UK workplaces at risk of contagious leadership UK workplaces at risk of contagious leadership

Three quarters of UK professionals emulate the leadership behaviours they see in their colleagues.

 UK workplaces at risk of contagious leadership

The best and worst leadership traits spread contagiously through a business, with professionals’ behaviours most heavily influenced by the people they work with most frequently.

New research on the nation’s workforce from ILM reveals that workplace behaviours are highly infectious, with 74 per cent of professionals having actively emulated attributes seen in their colleagues. Some of the most contagious traits are also the most critical to get right, including communication, copied by a fifth (18 per cent) of workers, problem solving (nine per cent), and customer service (ten per cent).

Workers imitate colleagues for different reasons depending on the infecting behaviour. For example, three quarters (74 per cent) of people who copy the humour of their colleagues think it will help them work better with colleagues, a third (29 per cent) who emulate delegation and organisation skills do so to get promoted or receive a pay rise, whilst 41 per cent of people who imitate the creativity, inspiration or innovation of others are aiming to improve productivity.
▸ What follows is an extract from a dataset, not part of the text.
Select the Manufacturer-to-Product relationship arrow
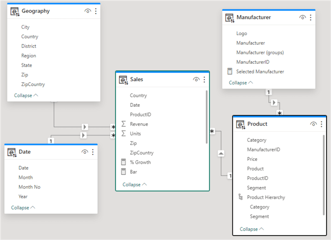331x240 pixels. pyautogui.click(x=273, y=102)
Worryingly, people are most likely to mimic what they’ve seen in others in risky or stressful situations, whether that’s an unfamiliar or difficult professional position (50 per cent) or when something goes wrong at work (32 per cent).
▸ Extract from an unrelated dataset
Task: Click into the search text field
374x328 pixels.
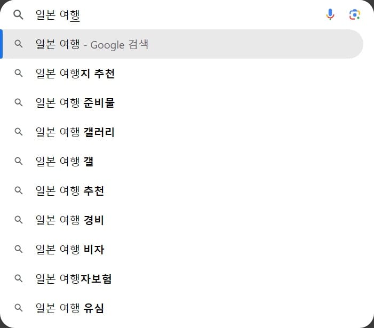Action: point(176,15)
Surprisingly, people are not influenced by traditional hierarchies when it comes to who they emulate. Almost half (49 per cent) of respondents revealed they replicate behaviours from people across their organisation regardless of their age, and a similar number (46 per cent) say they copy behaviours from people of all levels of seniority.

John Yates, group director at ILM, commented on the findings, ‘People are looking to their colleagues to demonstrate how they can work effectively, particularly when it comes to facing up to challenges in the workplace. Whilst it’s inspiring to see that professionals are motivated by those around them, it can also be dangerous, as people indiscriminately adopt the behaviours of others regardless of experience or expertise.’

Despite the prevalence of UK workers learning by example from their colleagues, the research found that most employees (58 per cent) would prefer more formal training and development when it comes to acquiring new skills and capabilities.

‘When properly managed, emulation can be a highly valuable way for people to learn. However, organisations should not rely on contagion to up-skill employees; with bad habits as likely to spread as good, it is vital that employees at every level of an organisation understand, develop and role model positive leadership skills. By utilising more formal training systems that employees value so highly, businesses can feel confident that their employees will be embodying and transferring to others the skills they really need for success.’